Oleh : Cia Ummu Shalihah (Pemerhati Sosial)

Sirkuit Mandalika menjadi sorotan dunia dan merupakan kebanggaan Indonesia karena menjadi tuan rumah perhelatan MotoGP ditahun 2022.

Pemerintah menggelontorkan dana Rp 2,73 Triliun untuk pembangunan Sirkuit Mandalika. Dukungan pendanaan tersebut mengalir melalui suntikan dana kepada Badan Usaha Milik Negara (BUMN) hingga fasilitas perpajakan.

"Uangkita turut berkontribusi dalam mendukung perhelatan akbar MotoGP ini antara lain lewat penyertaan Modal Negara (PMN) dan dukungan Kementerian/Lembaga (K/L) terkait, insentif Pajak Pertambahan Nilai (PPN) dan insentif bea masuk dan pajak impor," tulis Sri Mulyani dalam unggahan instagramnya @smindrawati (katafata.com/3/2022).

Selain itu, pemerintah juga mengalokasikan Rp 1,18 triliun dari belanja K/L untuk proyek ini.
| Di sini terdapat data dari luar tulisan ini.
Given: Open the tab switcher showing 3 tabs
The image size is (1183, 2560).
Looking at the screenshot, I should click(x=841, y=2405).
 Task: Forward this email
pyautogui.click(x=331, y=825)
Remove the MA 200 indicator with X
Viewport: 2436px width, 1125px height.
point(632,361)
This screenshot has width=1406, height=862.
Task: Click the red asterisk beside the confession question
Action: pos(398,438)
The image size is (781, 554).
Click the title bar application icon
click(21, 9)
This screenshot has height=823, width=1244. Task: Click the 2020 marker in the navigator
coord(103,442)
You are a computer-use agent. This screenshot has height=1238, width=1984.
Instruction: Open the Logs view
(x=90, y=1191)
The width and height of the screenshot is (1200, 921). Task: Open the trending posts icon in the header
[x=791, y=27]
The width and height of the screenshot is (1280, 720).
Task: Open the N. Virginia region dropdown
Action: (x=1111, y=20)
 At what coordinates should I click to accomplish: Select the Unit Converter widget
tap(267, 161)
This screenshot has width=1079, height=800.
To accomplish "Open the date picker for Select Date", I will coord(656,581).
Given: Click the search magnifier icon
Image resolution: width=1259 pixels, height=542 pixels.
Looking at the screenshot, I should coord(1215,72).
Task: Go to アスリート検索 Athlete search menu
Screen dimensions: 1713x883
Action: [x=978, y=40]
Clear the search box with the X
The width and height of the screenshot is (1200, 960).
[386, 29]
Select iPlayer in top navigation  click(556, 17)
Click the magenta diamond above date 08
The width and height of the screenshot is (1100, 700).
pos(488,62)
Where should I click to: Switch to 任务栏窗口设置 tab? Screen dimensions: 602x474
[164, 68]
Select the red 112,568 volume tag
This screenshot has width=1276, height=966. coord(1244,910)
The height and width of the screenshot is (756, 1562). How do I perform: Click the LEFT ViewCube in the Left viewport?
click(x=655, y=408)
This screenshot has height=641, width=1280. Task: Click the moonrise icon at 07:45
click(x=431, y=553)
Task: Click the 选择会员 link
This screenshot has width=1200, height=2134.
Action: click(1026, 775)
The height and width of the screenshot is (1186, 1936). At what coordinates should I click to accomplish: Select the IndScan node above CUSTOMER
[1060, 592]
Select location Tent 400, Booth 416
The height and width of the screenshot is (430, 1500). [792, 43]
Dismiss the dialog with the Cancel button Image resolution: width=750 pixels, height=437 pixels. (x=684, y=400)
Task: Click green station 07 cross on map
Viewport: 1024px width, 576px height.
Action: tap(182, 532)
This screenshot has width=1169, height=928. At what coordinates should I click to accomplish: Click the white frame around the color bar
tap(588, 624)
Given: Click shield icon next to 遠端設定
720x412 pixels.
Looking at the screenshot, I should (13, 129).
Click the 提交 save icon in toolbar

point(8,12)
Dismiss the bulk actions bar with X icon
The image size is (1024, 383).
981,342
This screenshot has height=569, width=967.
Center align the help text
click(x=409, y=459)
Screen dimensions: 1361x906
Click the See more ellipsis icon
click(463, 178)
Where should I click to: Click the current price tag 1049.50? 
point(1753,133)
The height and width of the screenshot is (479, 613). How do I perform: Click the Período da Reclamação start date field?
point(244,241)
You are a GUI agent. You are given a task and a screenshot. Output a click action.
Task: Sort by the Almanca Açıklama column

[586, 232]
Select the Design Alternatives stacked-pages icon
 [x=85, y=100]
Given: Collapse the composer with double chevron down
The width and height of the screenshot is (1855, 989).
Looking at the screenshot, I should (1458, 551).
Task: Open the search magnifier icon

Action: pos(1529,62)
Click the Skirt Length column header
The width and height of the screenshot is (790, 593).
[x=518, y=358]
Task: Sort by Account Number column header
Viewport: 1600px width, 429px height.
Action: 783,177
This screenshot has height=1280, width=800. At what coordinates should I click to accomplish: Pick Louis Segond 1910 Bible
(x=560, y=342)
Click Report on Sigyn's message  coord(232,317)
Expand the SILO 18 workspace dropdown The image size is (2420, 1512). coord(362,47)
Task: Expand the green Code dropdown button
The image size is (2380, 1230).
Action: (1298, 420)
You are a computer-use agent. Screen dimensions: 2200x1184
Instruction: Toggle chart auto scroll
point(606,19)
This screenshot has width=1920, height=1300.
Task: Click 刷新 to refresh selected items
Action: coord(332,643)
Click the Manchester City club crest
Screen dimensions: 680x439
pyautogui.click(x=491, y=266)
Adapun penggunanya untuk membangun sarana dan prasarana di sekitar sirkuit seperti pembangunan jalan, jaringan penyediaan air, bantuan relokasi warga, pengadaan lahan sarana penunjang utama, pembangunan unti hub transportasi dan sebagainya.

Siapa Yang Di Untungkan?

Hadirnya proyek pembangunan Sirkuit Mandalika mengundang polemik karena telah menggelontorkan dana yang lumayan besar, tanpa bantuan dana tersebut pemerintah akan susah menyelenggarakan kejuaraan dunia MotoGP. 

Lagi-lagi membuktikan kurangnya perhatian pemerintah terhadap urusan masyarakat yang semakin memprihatinkan, dengan berbagai macam persoalan yang dihadapi, himpitan ekonomi, harga pokok meroket, penimbunan minyak goreng dan masih banyak persoalan lainnya yang membutuhkan perhatian penguasa. 

Dalam kondisi seperti ini pemerintah justru abai dalam tanggungjawabnya sebagai pemimpin dan pada saat yang sama pemerintah justru membangun infrastruktur sirkuit Mandalika yang menelan dana luar biasa padahal pembangunan tersebut sama sekali tidak mendesak dan tidak memberikan dampak positif bagi rakyat.

Pembangunan infrastruktur tersebut hanyalah proyek para pemilik modal, para investor dan adanya kepentingan para korporasi, keterlibatan mereka dalam proyek bisnis ini tidak lain adalah untuk mendapatkan keuntungan yang berlipat-lipat. Indonesia sebagai tuan rumah perhelatan ini telah menguntungkan banyak pihak. Dalam hal ini rakyat tidak akan pernah mendapatkan keuntungan, yang ada justru buntung karena merekalah menjadi korban dari keserakahan penguasa. Inilah watak pemimpin di sistem kapitalis, dimana segala kebijakannya untuk kepentingannya sendiri bukan untuk kemaslahatan rakyat.

Infrastruktur Dalam Pandangan Islam

Dalam pandangan Islam pembangunan infrastruktur dalam rangka melayani kemaslahatan masyarakat yang tidak boleh di monopoli oleh individu atau oknum-oknum tertentu, seperti jalan raya, bandara, laut, listrik dan sebagainya termasuk fasilitas umum.

Negara wajib membangun dan mengelola infrastruktur dengan baik agar bisa dinikmati oleh rakyat dan penggunaanya pun gratis tanpa dipungut biaya sepeserpun. 

Dalam Islam pembangunan infrastruktur dibuat untuk memudahkan kegiatan masyarakat dan meringankan pekerjaan, memperlancar distribusi dalam pemenuhan kebutuhan rakyat.

Hal ini pernah dilakukan oleh Khalifah Umar bin Khattab ra yang menyediakan pos khusus untuk mendanai infrastruktur beserta sarana dan prasarananya.
Semuanya akan dirancang sematang mungkin agar tidak ada yang mubazir, dan tidak membutuhkan bantuan pihak swasta apalagi sampai berhutang itu semua hukumnya haram. Negara khilafah memiliki mekanisme pengelolaan anggaran negara dalam pembangunan infrastruktur dan institusi yang mengatur hal tersebut dinamakan Baitul Mal.